How to complete this task: Given the entries that follow, write out exactly the lines starting at the one containing "papeleria y escritorio (94, 2044)" and ending at the one containing "[Instagram] (331, 75)", both ends included, and only those.
Segment Start: Data
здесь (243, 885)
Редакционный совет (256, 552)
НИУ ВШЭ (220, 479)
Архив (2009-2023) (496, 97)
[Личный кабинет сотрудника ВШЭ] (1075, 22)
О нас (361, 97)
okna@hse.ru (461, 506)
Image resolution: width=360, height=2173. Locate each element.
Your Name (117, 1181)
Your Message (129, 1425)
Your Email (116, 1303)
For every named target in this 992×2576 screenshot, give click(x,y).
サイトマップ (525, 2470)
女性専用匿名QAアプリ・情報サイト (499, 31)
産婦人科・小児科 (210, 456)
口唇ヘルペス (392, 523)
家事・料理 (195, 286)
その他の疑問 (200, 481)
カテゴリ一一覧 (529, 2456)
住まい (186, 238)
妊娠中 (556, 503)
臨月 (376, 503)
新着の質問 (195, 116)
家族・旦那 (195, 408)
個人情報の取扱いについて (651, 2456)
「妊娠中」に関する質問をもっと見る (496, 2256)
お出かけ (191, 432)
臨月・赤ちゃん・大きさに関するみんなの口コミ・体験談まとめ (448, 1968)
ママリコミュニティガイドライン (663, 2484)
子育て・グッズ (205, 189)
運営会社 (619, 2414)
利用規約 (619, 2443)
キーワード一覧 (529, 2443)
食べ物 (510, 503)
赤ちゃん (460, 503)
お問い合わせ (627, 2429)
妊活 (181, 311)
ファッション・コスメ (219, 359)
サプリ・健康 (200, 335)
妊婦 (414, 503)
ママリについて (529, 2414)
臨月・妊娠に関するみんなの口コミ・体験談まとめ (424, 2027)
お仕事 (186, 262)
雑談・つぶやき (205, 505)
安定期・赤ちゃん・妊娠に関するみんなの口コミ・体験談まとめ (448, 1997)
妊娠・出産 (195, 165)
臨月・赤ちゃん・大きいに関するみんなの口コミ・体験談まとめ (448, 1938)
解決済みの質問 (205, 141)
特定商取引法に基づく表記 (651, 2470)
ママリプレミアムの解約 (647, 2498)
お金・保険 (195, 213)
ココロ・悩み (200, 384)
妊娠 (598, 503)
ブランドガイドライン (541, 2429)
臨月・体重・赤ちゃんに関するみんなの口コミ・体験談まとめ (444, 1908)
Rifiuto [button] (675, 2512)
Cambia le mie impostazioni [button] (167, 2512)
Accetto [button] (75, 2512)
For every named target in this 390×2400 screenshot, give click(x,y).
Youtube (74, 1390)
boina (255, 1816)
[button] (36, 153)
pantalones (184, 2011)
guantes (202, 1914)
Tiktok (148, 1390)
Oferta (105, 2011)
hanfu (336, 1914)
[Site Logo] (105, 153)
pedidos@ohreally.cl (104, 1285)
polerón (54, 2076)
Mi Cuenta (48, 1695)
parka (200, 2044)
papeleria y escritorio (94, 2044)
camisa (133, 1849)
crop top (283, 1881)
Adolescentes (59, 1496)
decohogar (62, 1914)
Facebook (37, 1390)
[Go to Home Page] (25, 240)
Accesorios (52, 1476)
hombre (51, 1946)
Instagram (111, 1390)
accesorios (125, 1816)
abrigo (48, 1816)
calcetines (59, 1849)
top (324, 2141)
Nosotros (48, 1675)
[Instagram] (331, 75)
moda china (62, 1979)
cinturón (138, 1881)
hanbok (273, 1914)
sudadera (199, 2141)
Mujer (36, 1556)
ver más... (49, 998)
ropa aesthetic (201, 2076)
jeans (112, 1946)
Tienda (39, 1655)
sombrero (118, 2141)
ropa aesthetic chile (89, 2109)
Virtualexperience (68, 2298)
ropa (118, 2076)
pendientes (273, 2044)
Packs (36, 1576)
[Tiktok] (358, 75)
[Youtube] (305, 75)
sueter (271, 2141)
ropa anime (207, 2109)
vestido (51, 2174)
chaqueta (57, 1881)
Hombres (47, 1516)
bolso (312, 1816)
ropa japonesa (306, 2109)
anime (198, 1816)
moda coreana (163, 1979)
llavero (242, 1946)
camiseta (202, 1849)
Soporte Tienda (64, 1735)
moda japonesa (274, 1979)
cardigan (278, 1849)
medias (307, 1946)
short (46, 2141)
Segment End: Data
Solution for this task:
papeleria y escritorio (94, 2044)
camisa (133, 1849)
crop top (283, 1881)
Adolescentes (59, 1496)
decohogar (62, 1914)
Facebook (37, 1390)
[Go to Home Page] (25, 240)
Accesorios (52, 1476)
hombre (51, 1946)
Instagram (111, 1390)
accesorios (125, 1816)
abrigo (48, 1816)
calcetines (59, 1849)
top (324, 2141)
Nosotros (48, 1675)
[Instagram] (331, 75)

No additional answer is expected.